Segment Open
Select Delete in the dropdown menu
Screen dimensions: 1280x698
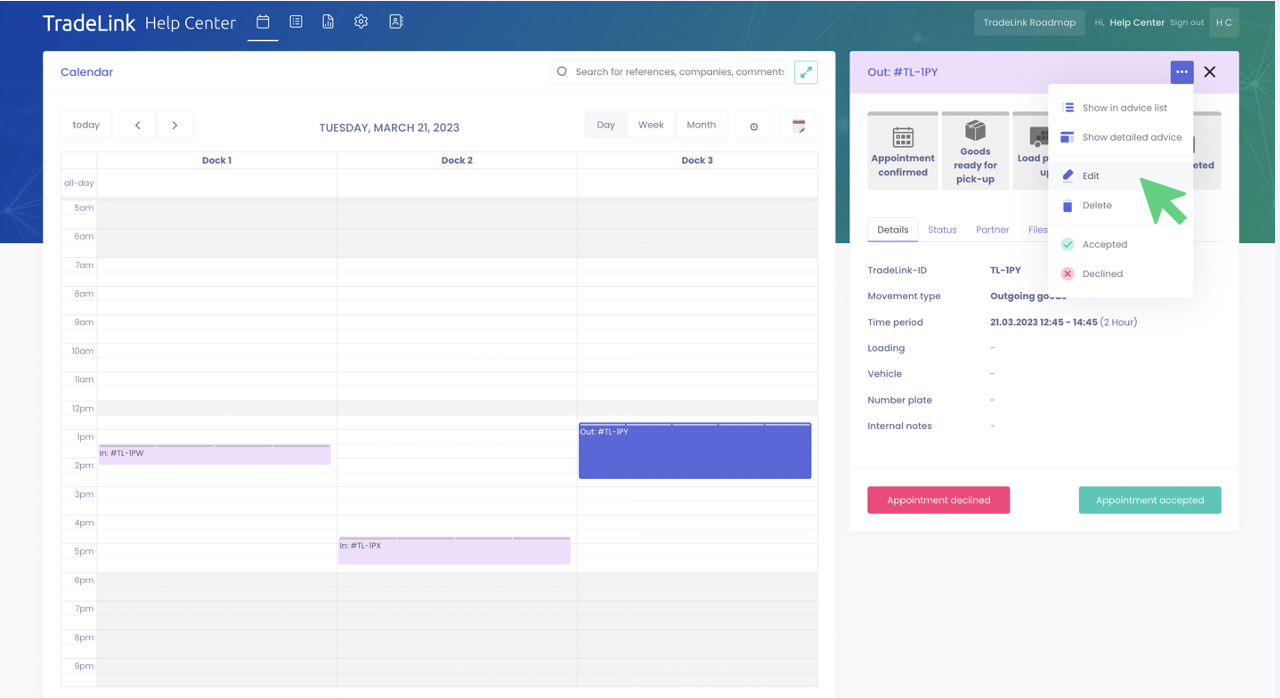[1096, 205]
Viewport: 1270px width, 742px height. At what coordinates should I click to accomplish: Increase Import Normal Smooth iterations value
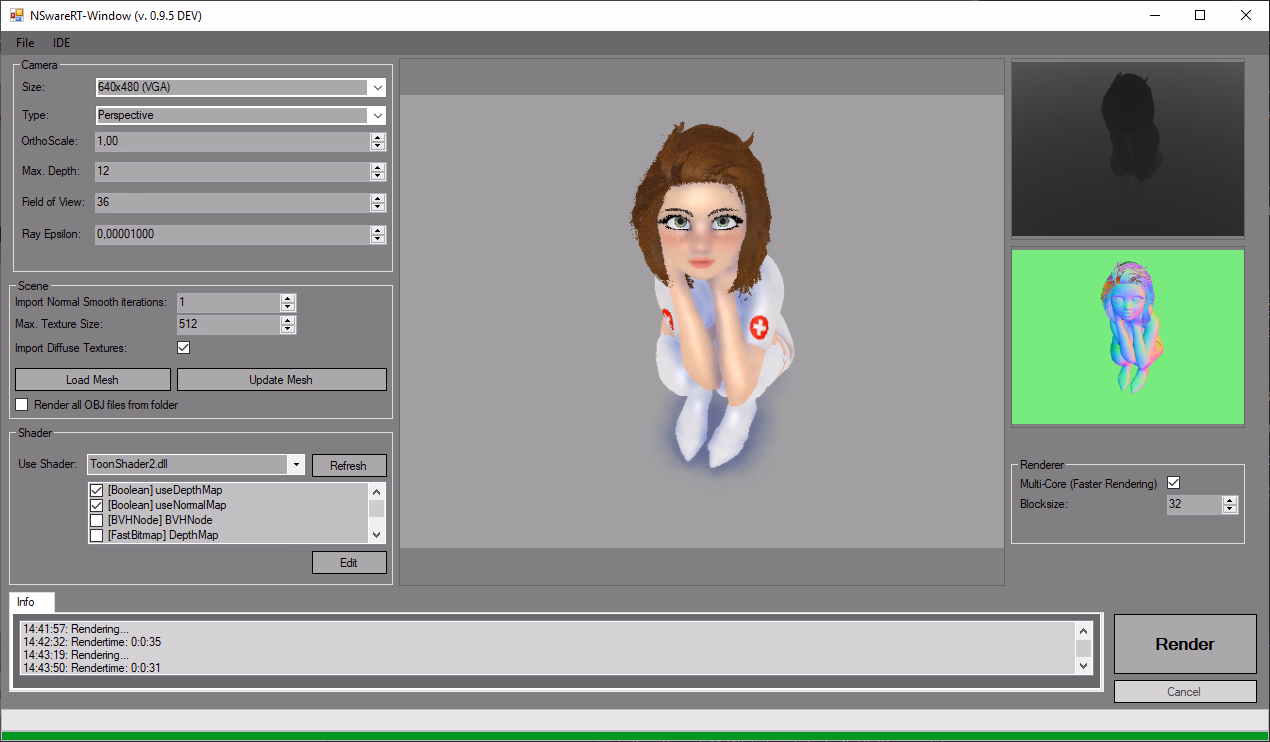[x=288, y=298]
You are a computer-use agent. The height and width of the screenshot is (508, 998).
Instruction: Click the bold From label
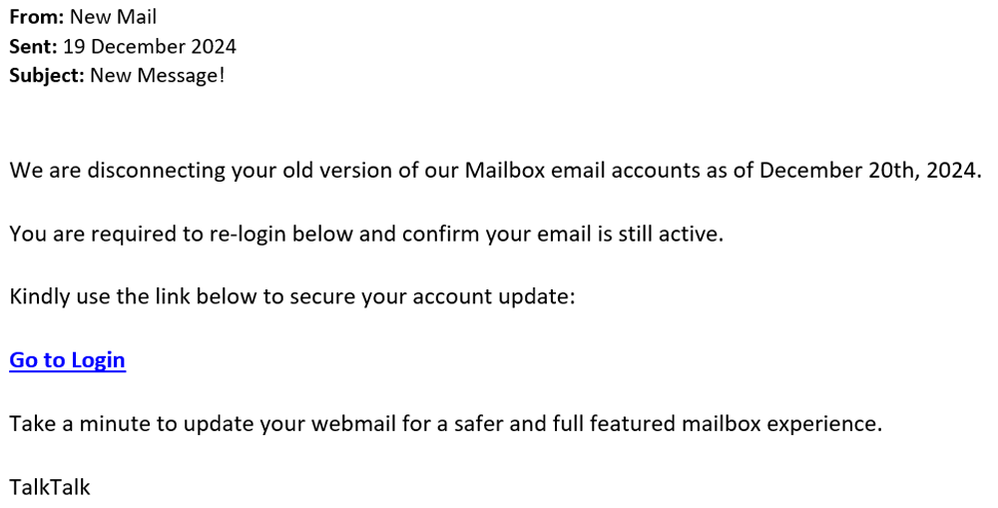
Segment Closed
## Required work
Excluding the pictures, retype the line containing "You are a computer-use" and all lines after it down to the end of the data above.

## Problem solution
You are a computer-use agent. The height and width of the screenshot is (508, 998).
Instruction: Click the bold From label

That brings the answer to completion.